SUROBI, Afghanistan -- Marines, soldiers and sailors, along with other coalition forces, conducted a three-day Civil Military Assistance medical operation here and at surrounding villages April 11-13.
During the CMA 723 Afghan women and 350 Afghan men were treated by the corpsmen from 2nd Battalion, 8th Marine Regiment; soldiers from the 325th Task Field Hospital at Bagram Airfield, and South Korean doctors assigned to the Parwan Provincial Reconstruction Team, while Marines from 2nd Battalion, 8th Marine Regiment provided their security.
The CMA was part of the coalition’s continuing efforts to accelerate the well being of the Afghan people. These operations occur frequently throughout Afghanistan and treating Afghans has become commonplace for Coalition medical personnel serving here in support of Operation Enduring Freedom.
The operation was divided into two separate clinics co-located in the villages in Eastern Afghanistan. One clinic treated females while the other treated males. The clinics traveled to three different villages during the three-day operation.
Army Maj. David Ferris, operations officer, said, “The females won’t go to male doctors because of religious and cultural differences. In order to better provide for the local population, we offer female doctors for the female patients.”
Males are completely cordoned off from the female clinic area, with the exception of interpreters when female interpreters aren’t available.
Army Capt. Heather Canzoneri, critical care nurse, explained Afghan women are commonly shy in the presence of men. “They were embarrassed to talk about their problems with men in the room,” she said.
The Afghan females were treated for aliments such as worms and other common ailments and provided female specific healthcare. Prenatal vitamins and Tetanus vaccines were given to all the pregnant women who sought care.
Army Sgt. Janetta Scates, combat medic, said the female technicians accomplish things with the female population the males can’t.
“We can treat the female patients the same way the males can treat the male patient,” Scates said. Many of the local women wouldn’t seek medical care from male doctors.
Petty Officer 1st Class Patrick Thompson, leading petty officer of the battalion aid station, 2nd Battalion, 8th Marines, was one of the practitioners treating male patients during the CMA.
He saw patients with ailments including knee pain, kidney infection, eye irritation, and other ailments including cereal palsy, an incurable, debilitating birth defect.

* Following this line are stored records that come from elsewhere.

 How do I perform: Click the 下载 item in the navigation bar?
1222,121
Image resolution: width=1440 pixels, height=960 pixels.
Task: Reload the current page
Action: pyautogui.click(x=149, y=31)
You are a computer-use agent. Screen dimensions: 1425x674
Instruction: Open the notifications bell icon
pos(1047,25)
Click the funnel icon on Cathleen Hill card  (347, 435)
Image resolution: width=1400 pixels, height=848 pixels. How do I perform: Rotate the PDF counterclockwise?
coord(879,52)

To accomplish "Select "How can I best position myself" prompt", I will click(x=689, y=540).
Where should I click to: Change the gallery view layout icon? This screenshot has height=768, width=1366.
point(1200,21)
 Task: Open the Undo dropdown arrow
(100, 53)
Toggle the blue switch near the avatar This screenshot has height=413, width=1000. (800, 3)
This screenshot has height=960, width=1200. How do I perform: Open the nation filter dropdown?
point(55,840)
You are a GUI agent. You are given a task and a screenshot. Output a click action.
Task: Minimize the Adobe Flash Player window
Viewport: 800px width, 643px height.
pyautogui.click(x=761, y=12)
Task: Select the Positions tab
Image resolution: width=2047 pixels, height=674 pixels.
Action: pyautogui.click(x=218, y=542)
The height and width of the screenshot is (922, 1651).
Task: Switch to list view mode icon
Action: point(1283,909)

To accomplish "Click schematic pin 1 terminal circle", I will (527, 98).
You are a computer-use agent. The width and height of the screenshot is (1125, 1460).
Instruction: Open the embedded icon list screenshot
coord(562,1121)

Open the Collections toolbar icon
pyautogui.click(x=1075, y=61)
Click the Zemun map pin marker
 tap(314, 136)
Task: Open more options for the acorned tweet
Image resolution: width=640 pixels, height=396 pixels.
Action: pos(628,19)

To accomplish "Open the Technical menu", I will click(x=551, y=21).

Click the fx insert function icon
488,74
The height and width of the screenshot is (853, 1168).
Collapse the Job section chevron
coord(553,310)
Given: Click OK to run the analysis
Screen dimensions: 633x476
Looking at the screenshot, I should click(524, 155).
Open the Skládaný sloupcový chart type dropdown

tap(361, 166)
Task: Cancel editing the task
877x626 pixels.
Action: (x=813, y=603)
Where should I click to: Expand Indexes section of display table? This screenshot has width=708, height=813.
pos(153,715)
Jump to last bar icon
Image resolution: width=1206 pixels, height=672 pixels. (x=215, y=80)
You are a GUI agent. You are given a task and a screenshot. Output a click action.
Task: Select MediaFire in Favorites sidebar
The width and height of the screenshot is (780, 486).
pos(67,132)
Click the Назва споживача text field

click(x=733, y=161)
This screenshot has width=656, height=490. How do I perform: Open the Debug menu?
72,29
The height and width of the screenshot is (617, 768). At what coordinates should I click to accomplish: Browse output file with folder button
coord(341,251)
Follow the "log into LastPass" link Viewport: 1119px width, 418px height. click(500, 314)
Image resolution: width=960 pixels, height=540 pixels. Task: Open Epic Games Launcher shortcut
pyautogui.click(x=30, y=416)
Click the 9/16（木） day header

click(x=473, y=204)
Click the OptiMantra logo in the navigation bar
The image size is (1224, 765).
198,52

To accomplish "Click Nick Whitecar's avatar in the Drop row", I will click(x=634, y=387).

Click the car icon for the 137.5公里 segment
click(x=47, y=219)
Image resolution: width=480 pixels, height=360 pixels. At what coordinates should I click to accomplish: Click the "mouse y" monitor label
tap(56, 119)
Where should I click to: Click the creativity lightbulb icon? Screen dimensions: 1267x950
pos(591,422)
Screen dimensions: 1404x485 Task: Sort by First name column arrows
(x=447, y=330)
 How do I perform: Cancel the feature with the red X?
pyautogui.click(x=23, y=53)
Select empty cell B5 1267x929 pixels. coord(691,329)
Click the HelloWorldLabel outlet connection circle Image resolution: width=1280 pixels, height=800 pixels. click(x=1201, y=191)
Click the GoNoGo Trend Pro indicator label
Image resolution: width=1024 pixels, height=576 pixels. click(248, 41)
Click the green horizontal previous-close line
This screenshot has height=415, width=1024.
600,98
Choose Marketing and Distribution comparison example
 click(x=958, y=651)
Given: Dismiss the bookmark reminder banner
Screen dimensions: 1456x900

“You come to terms with not being able to help everybody,” Thompson said, adding modern medicine has its limitations. “There are some things we just aren’t equipped to handle,” he said.
The corpsmen did, however, successfully treat hundreds of patients during the operation.
“Being a corpsman, you always feel good about your day’s work,” he said. “If you aren’t busy, it’s because everyone is okay. If you are busy, you are working to help and heal people.”
Navy Lt. Samuel Turner, battalion surgeon, was pleased with the operation, stating, “we saw everyone who came for treatment. Not a single person came to our clinic and didn’t see a corpsman.”
Treating patients is all in a days work for the Navy corpsmen and Army practitioners.
“Helping people that need so much doesn’t make it so hard to be away from home, away from my family. What we’re doing matters,” Canzoneri said.
“I can see we are giving hope to these people. I see them smile; see them laugh. They see we’re here to help; they see us rebuilding Afghanistan as a country. They know we want to make their lives better,” Scates added.